Data Visualization in R vs. Python
A decisive step in the data science process is communicating the results of your analysis. As a data scientist, you are often tasked with presenting these results to people with little or no statistical background, making it important to be able to present the content clearly and understandably.
It is often also useful to begin a data science project by creating simple graphs to explore the data, before the actual analysis.
Tools for visualization can be found in both R and Python, with some key differences between the two. If you’re looking to determine which language is right for you and your projects, this article might be interesting for you.
This article covers specific differences between R and Python in terms of data visualization.
Visualization in R
The graphics Package for Data Exploration
R provides some basic packages that are installed by default. This includes the graphics package, which contains about 100 functions to create traditional plots. These very simple generic functions allow you to quickly create simple images such as scatterplots, boxplots, and histograms. This comes in handy for speedy data exploration.

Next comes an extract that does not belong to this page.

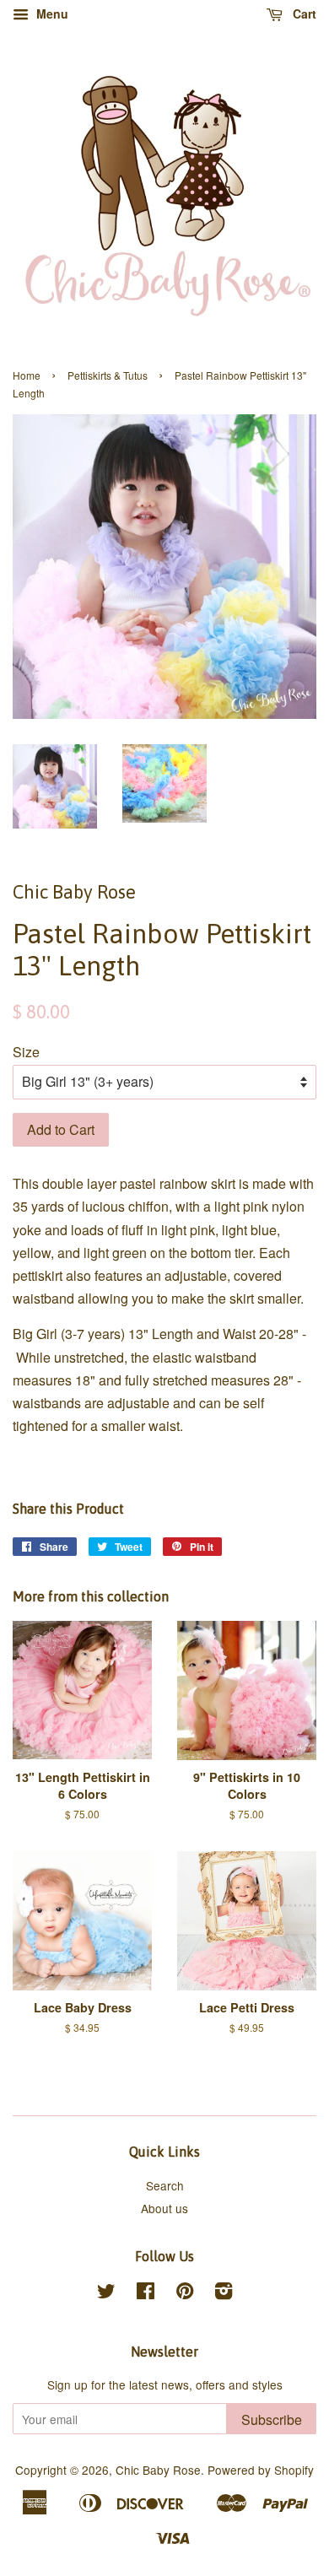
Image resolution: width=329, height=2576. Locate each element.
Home (26, 375)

For example, if we apply the plot() function to the iris dataset, we see a matrix of scatterplots corresponding to a correlation matrix of all of the columns. This is useful for getting a simple overview of the relationships between the variables.
plot(iris)
For example, here we can see that the variables Petal.Length and Petal.Width are positively correlated with each other.

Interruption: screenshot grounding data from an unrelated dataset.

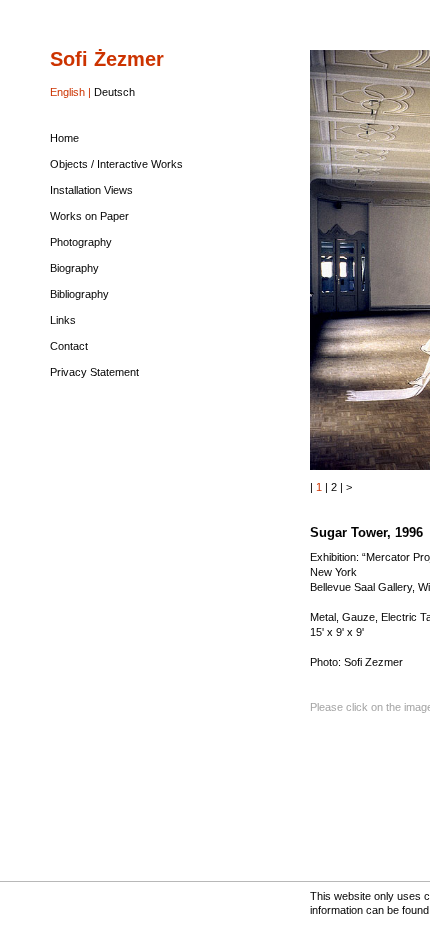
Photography (81, 242)
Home (64, 138)
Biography (74, 268)
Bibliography (79, 294)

Visualization with R Package ggplot2
Besides the generic plotting functions, R also offers numerous libraries such as ggplot2
, lattice
, and plotly
, which can create different types of plots, improve their appearance, or even make them interactive.
In particular, ggplot2
and data visualization in R go hand-in-hand. With ggplot2
, R offers an elegant and versatile system for creating plots, following a layered approach that allows you to create plots step-by-step: starting with the data, then adding “aesthetics” (such as axes and the position of the data points on the plot), and style elements like lines, scales, or confidence intervals. This “Grammar of Graphics” philosophy, where objects are added to the plot in layers, allows a relatively simple and intuitive creation of images.
Creating a simple plot based on the iris dataset illustrates this philosophy. First, we create the basic structure of our graph, which contains the data and the axes. The grouping variable “Species” is also specified here. In the next step, data points are added. Finally, we add a title, change the axis labels, and customize the background.
ggplot(iris, aes(x = Sepal.Length, y = Sepal.Width, col = Species)) +
geom_point() +
labs(title = "A Nice Iris Dataset Graphic", x = "Sepal Length", y = "Sepal Width") +
theme_minimal()
Of course, R can also be used to create much more elaborate plots. The plot below is a good example. It's taken from our (German) blog post "Ein nicht ganz so einfaches Balkendiagramm mit ggplot2". To run the following example, the path to a logo and the ipsos.xlsx data set must be adjusted. The data set can be downloaded via http://extras.springer.com/Zip/2018/978-3-662-54819-6.zip
# devtools::install_github("INWTlab/ggCorpIdent")
library(ggCorpIdent)
ggCorpIdent(base_family = "Open Sans",
textColor = "#000000",
colors = c("#2B4894", "#cd5364", "#93BB51"),
logo = "path/to/logo.png",
logoSize = 0.1,
logoTransparency = 0.8)
ipsos <- openxlsx::read.xlsx("path/to/ipsos.xlsx")
ipsos <- ipsos[order(ipsos$Wert),]
ipsos$Land <- ordered(ipsos$Land, ipsos$Land)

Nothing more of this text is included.